South Africa’s currency climbed 0.8 percent to 6.7893 per dollar at 3:23 p.m. in Johannesburg, after dropping 0.7 percent. The rand gained 0.2 percent this week, the best performance among more than 20 emerging-market currencies monitored by Bloomberg. It declined less than 0.1 percent to 9.6916 per euro.
The euro strengthened against all but one of its 16 major peers after German Chancellor Angela Merkel retreated from German demands that bondholders be forced to shoulder a “substantial” share of a Greek rescue, saying she’ll work with the European Central Bank to avoid disrupting markets. The rand often tracks the euro, the currency of most of South Africa’s trade, with a statistical correlation of 0.823 over the past month. A value of 1 would mean they moved in lock step.

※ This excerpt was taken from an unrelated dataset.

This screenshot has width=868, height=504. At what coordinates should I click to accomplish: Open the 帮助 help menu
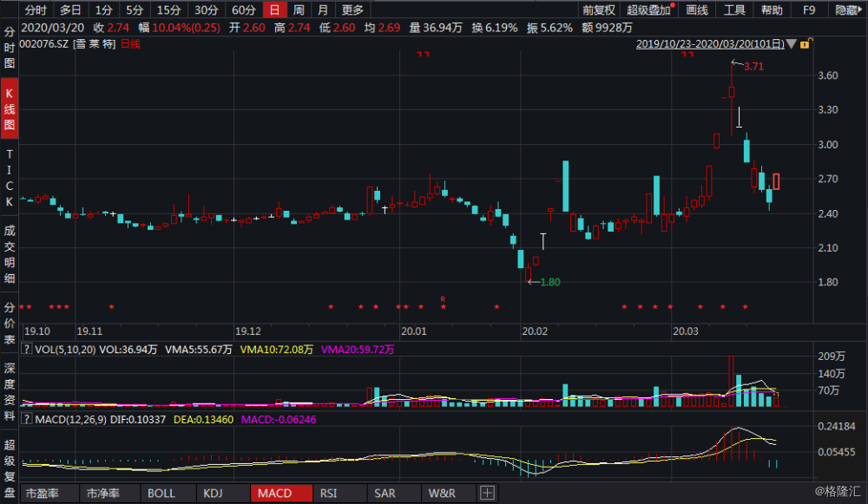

“Those comments from Merkel seemed to have given the market confidence that they won’t throw Greece to the dogs,” Chris Becker, an analyst at Econometrix Treasury Management, said by phone from Johannesburg. “The euro rallied on the back of that and the rand is just following.”
French President Nicolas Sarkozy said a “breakthrough” had been made on the Greek debt crisis, following a meeting with Merkel. Sarkozy signaled a reconciliation between German calls for investors to help bail out Greece with warnings from the ECB and France that a compulsory move risked triggering the euro area’s first sovereign default.
Earlier, the rand declined to near its weakest level since May 31 as stocks tumbled and commodity prices fell on concern Greece’s debt crisis will spread to other countries in the region, slowing global economic growth.
Bonds gained, snapping a seven-day losing streak, as yields at the highest in a month lured investors. The 13.5 percent notes due 2015 gained 16 cents to 121.19 rand, driving the yield down four basis points, or 0.04 percentage point, to 7.54 percent. The 6.75 percent securities due 2021 climbed 12 cents to 89.05 rand, cutting the yield two basis points to 8.41 percent. The 10-year benchmark German bund yielded 2.95 percent.
“The market got the kick in the pants that it needed,” Rand Merchant Bank analysts led by Theuns de Wet said in a research note. “Buyers have started to come out at these higher levels.”
Foreign investors sold a net 1.8 billion rand ($262.6 million) of South African bonds so far this week, after buying 6.8 billion rand of bonds the previous week, according to JSE Ltd. data. Funds investing in developing-nation shares saw withdrawals of about $829 million during the week ended June 15 Citigroup analysts led by Markus Rosgen wrote in a report today citing data compiled by EPFR Global.